Intermittent Fasting Gains Traction for Weight Loss and Metabolic Health, but Long-Term Adherence Remains a Challenge

Wellness | 2025-10-29 16:45:14
[medi K / HEALTH IN NEWS] Obesity ranks among the most pressing health crises of modern life. Globally, it drives cardiovascular disease, diabetes, and other metabolic disorders, spurring a proliferation of dietary strategies for weight control.

One approach drawing widespread attention is intermittent fasting (IF). Unlike conventional calorie-restricted diets, IF focuses not on how much is eaten but when, cycling between periods of eating and fasting to optimize the body’s metabolic rhythms.

Why Intermittent Fasting Is Generating Buzz

Traditional diets emphasize daily calorie reduction. Yet prolonged restriction often leads to hunger, fatigue, and stress, undermining adherence. Intermittent fasting shifts the emphasis to timing, aligning meals with the body’s circadian rhythm—the internal clock governing daily physiological cycles.

Common protocols include the 5:2 method (normal eating for five days, 400 to 600 calories on two non-consecutive days); alternate-day fasting (ADF), with full fasting one day and unrestricted eating the next; modified alternate-day fasting (MADF), limiting intake to 25 percent or less of energy needs on fasting days; and time-restricted eating (TRE), confining meals to an 8- to 12-hour window. These regimens are credited with recalibrating the biological clock and restoring metabolic efficiency more effectively than simple portion control.
What the Research Shows

In a 2022 paper, Yoon Jeong Cho, M.D., of Daegu Catholic University School of Medicine, synthesized clinical data on intermittent fasting’s impact on weight, glucose control, blood pressure, and lipid profiles.

Intermittent fasting is a dietary approach that restricts eating to specific time windows while allowing food intake only during the remaining periods, aiming to achieve both weight loss and improved metabolic function as a lifestyle management strategy. (Image provided by Clip Art Korea)
Intermittent fasting is a dietary approach that restricts eating to specific time windows while allowing food intake only during the remaining periods, aiming to achieve both weight loss and improved metabolic function as a lifestyle management strategy. (Image provided by Clip Art Korea)


The analysis compared the 5:2 diet, MADF, and TRE.

Dr. Cho’s team conducted a 12-week trial pitting the 5:2 protocol against continuous calorie restriction in overweight adults and patients with type 2 diabetes. A separate 10-week study tested MADF at 600 to 800 calories on fasting days. Another arm applied an 8- to 12-hour eating window, tracking weight, blood pressure, and inflammatory markers. Most trials lasted 3 to 12 months and enrolled primarily younger adults.

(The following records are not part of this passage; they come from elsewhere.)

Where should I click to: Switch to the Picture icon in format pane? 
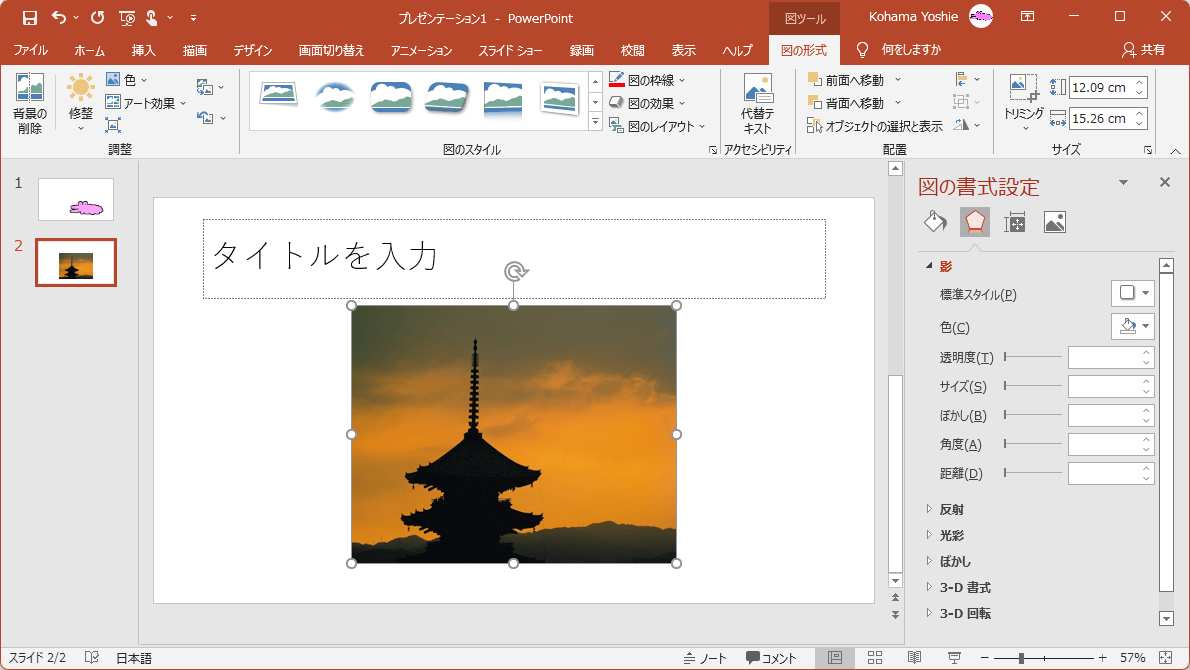tap(1054, 222)
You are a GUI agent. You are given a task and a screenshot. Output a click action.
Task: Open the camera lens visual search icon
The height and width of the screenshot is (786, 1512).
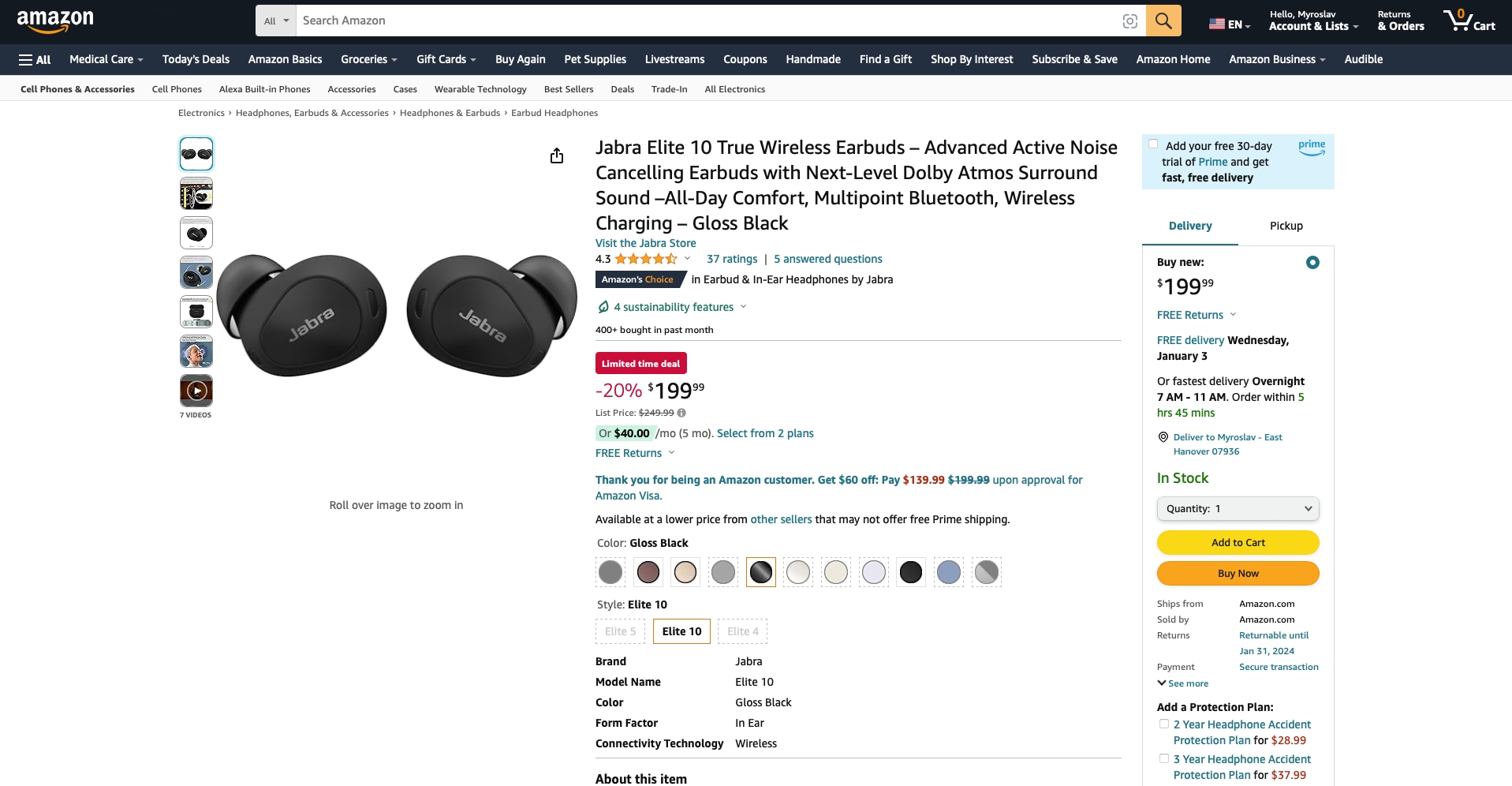click(x=1129, y=21)
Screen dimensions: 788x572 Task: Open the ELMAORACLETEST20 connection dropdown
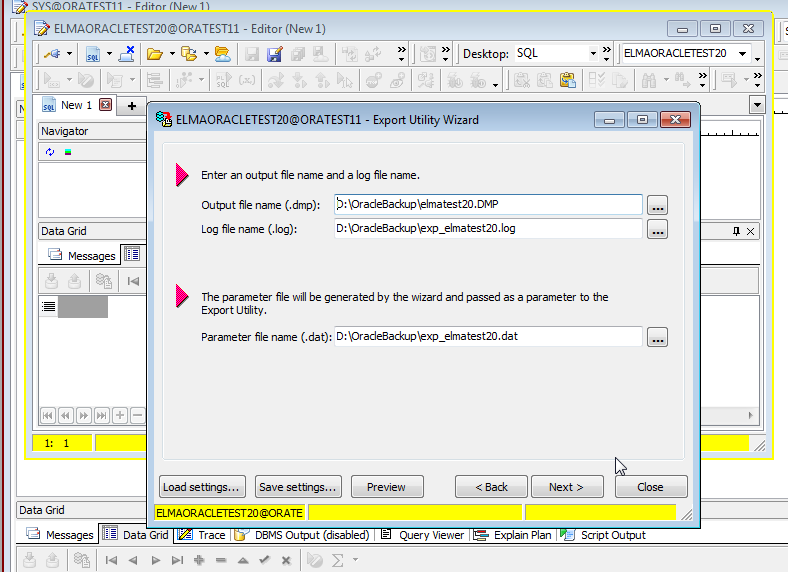689,53
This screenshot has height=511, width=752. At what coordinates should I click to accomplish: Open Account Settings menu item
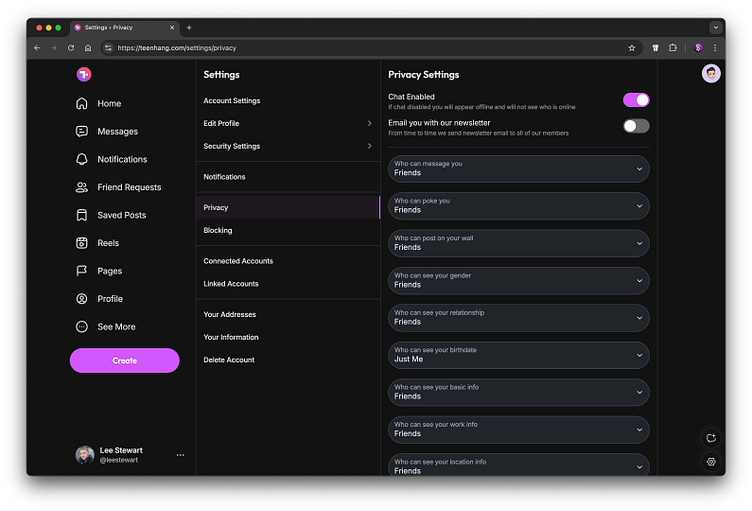(232, 101)
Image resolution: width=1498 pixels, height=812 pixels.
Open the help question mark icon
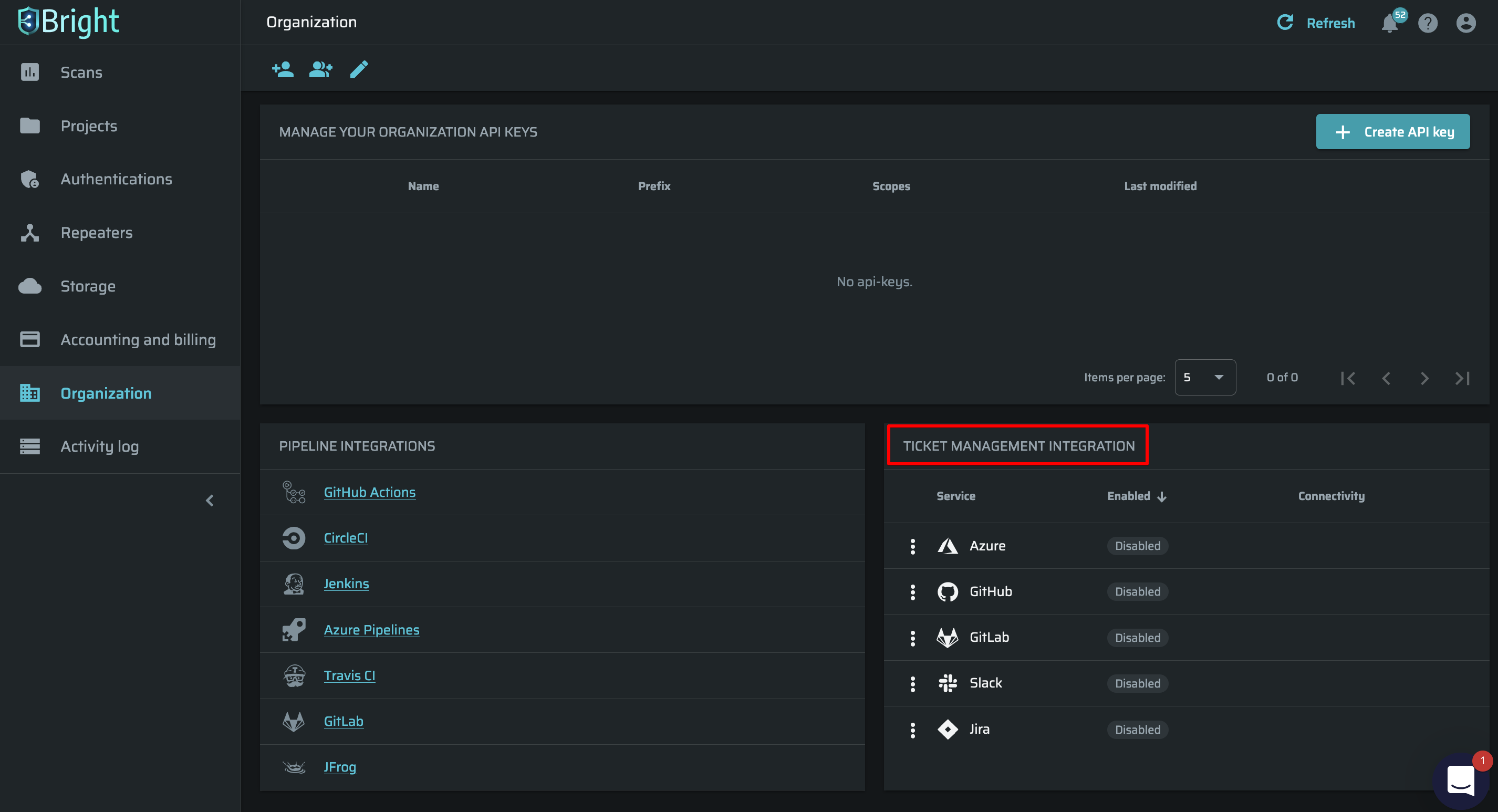[x=1428, y=23]
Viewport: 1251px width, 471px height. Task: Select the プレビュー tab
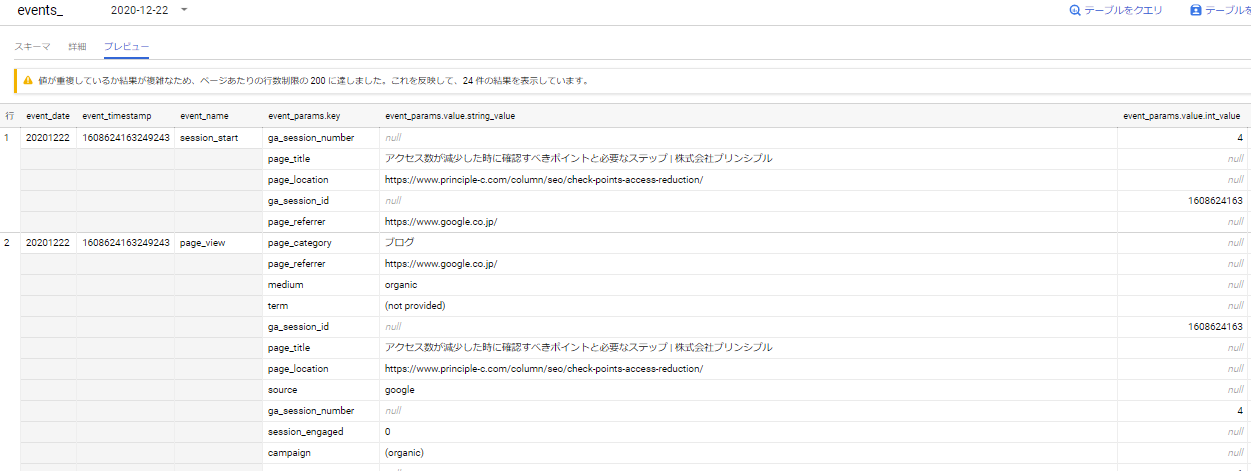pyautogui.click(x=126, y=47)
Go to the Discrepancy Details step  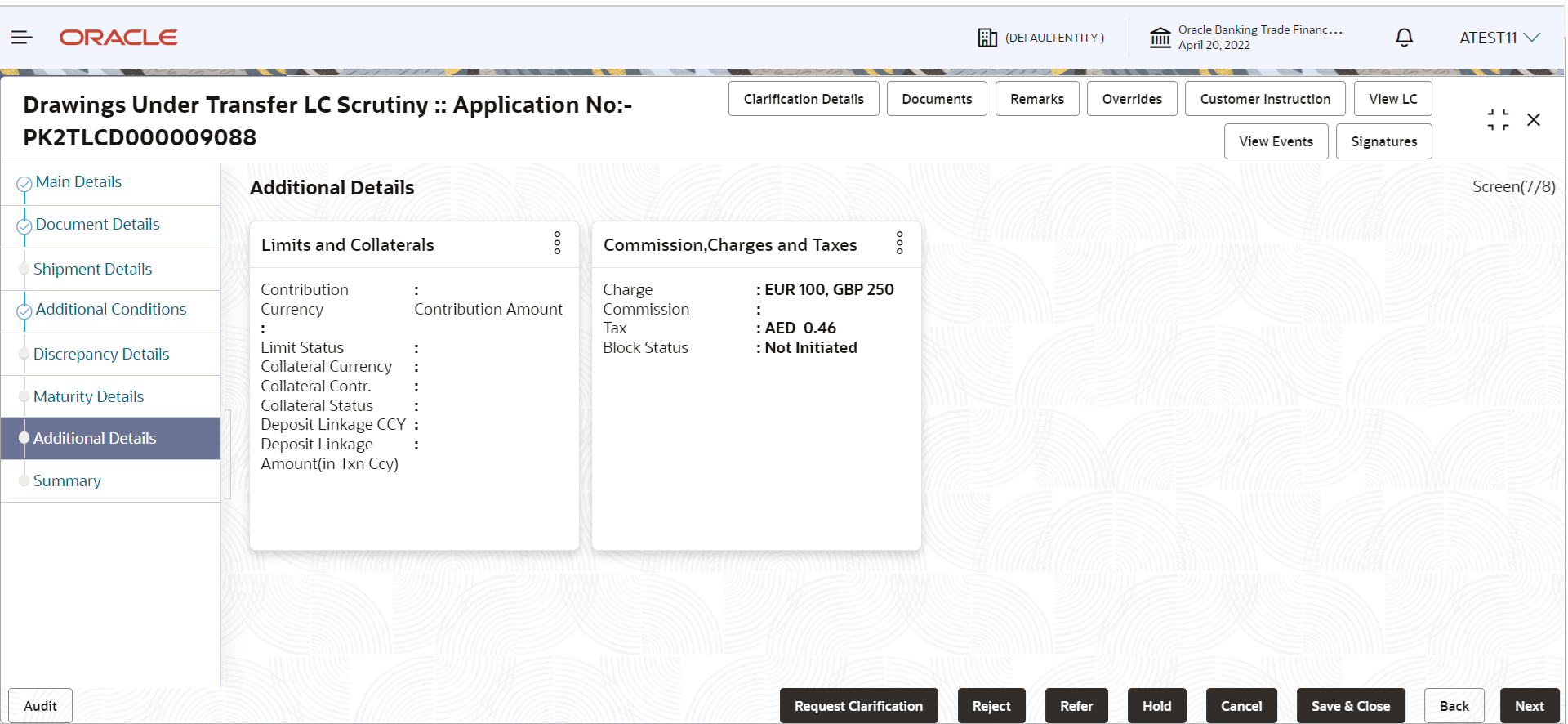click(101, 355)
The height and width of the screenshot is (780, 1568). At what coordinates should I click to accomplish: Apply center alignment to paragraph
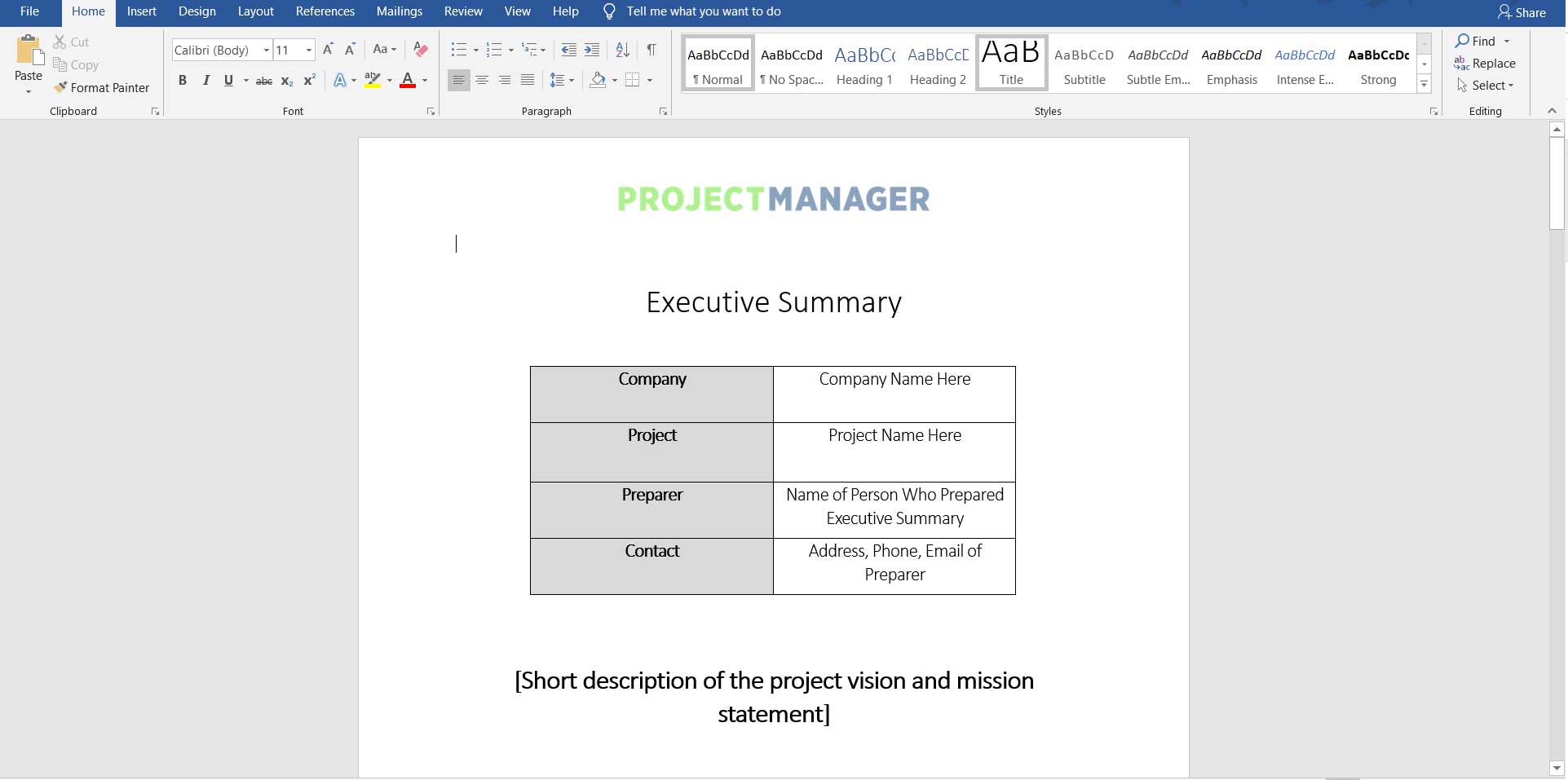point(482,80)
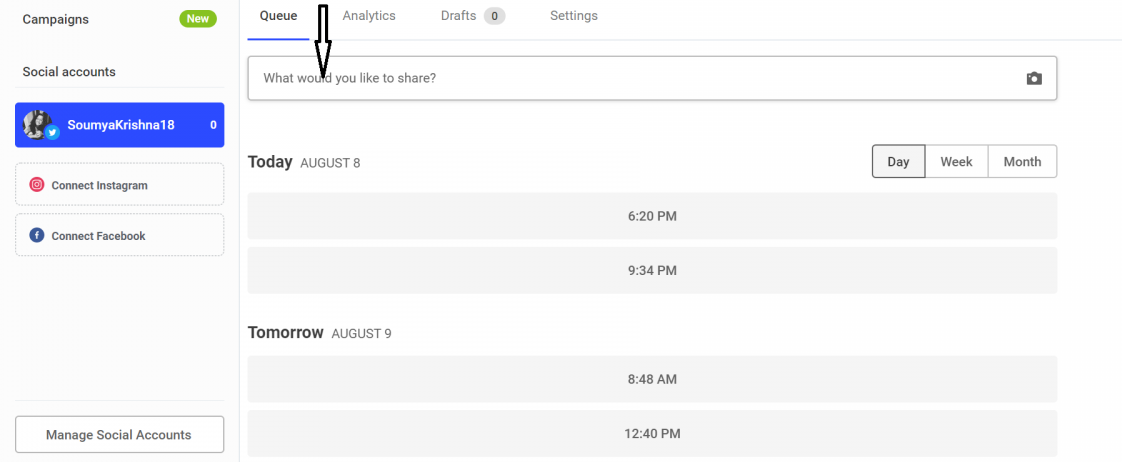Select the 6:20 PM time slot
This screenshot has height=462, width=1122.
click(x=652, y=216)
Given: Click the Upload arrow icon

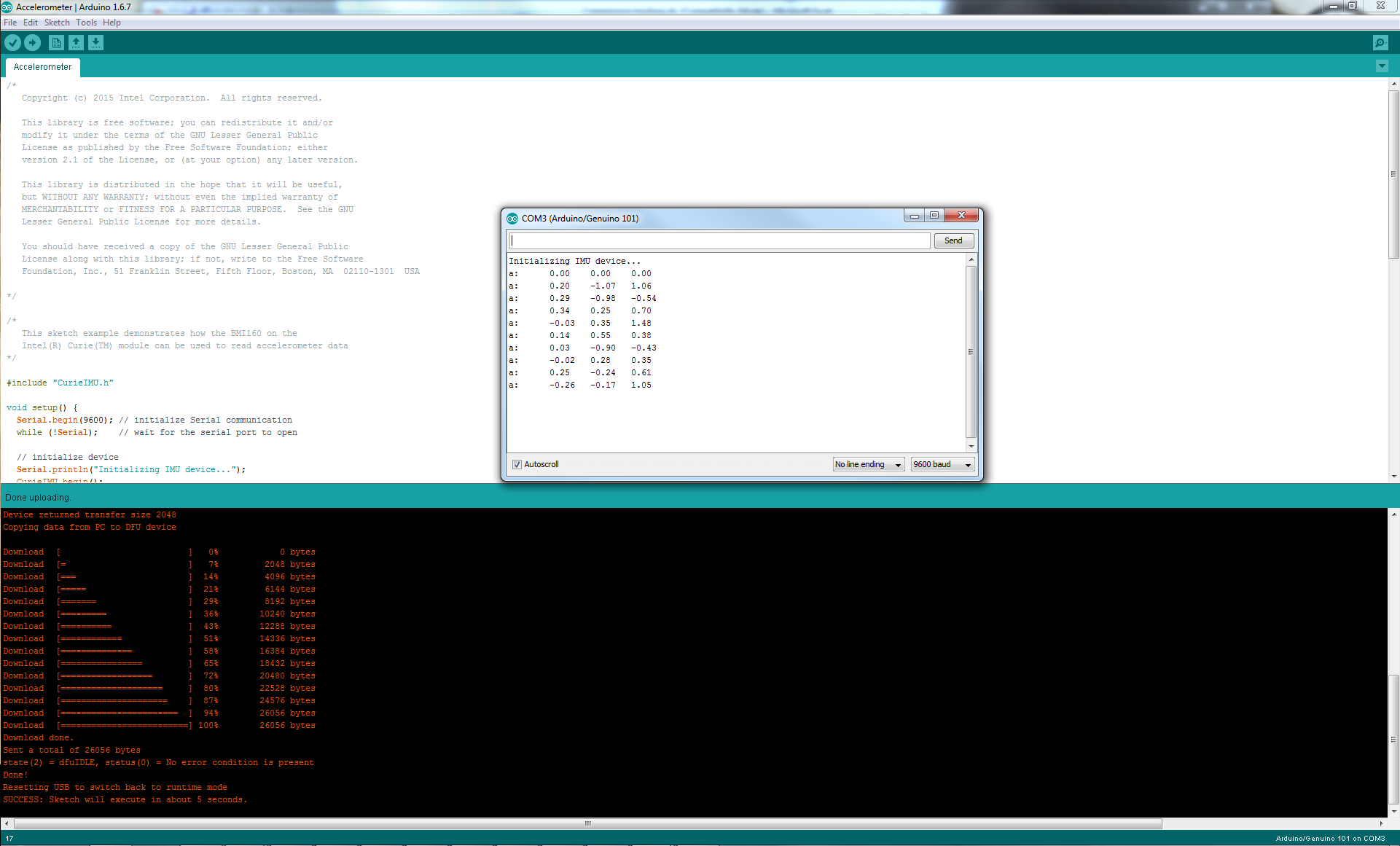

The results were encouraging across metabolic domains. The MADF group shed an average of 5.6 kilograms over 10 weeks—roughly 20 percent of baseline weight—matching outcomes from continuous restriction.

Glycemic and cardiovascular markers improved broadly. Both the 5:2 and MADF regimens lowered fasting glucose, blood pressure, total cholesterol, LDL cholesterol, and triglycerides. The 5:2 method proved particularly effective at reducing fasting insulin and insulin resistance.

A 16:8 schedule (16 hours fasting, 8 hours eating) trimmed weight and waist circumference while decreasing C-reactive protein (CRP) and oxidative stress—effects likened to a nightly metabolic “reset.” Some 5:2 participants, however, reported heightened hunger, highlighting adherence hurdles.

Proven Benefits, Persistent Questions

Dr. Cho’s work underscores intermittent fasting’s metabolic promise, yet limitations persist. Trials were short-term, leaving long-term efficacy and safety unproven. Participants skewed young and healthy; data on older adults, those with chronic conditions, or advanced metabolic disease remain sparse.

Patients with diabetes face hypoglycemia risk during fasting and require medical supervision. The approach is contraindicated for pregnant or breastfeeding women, growing adolescents, and individuals with eating disorders. In one study of type 2 diabetes patients, 27.1 percent of the intermittent-fasting arm dropped out—a signal that theoretical gains may falter in real-world practice.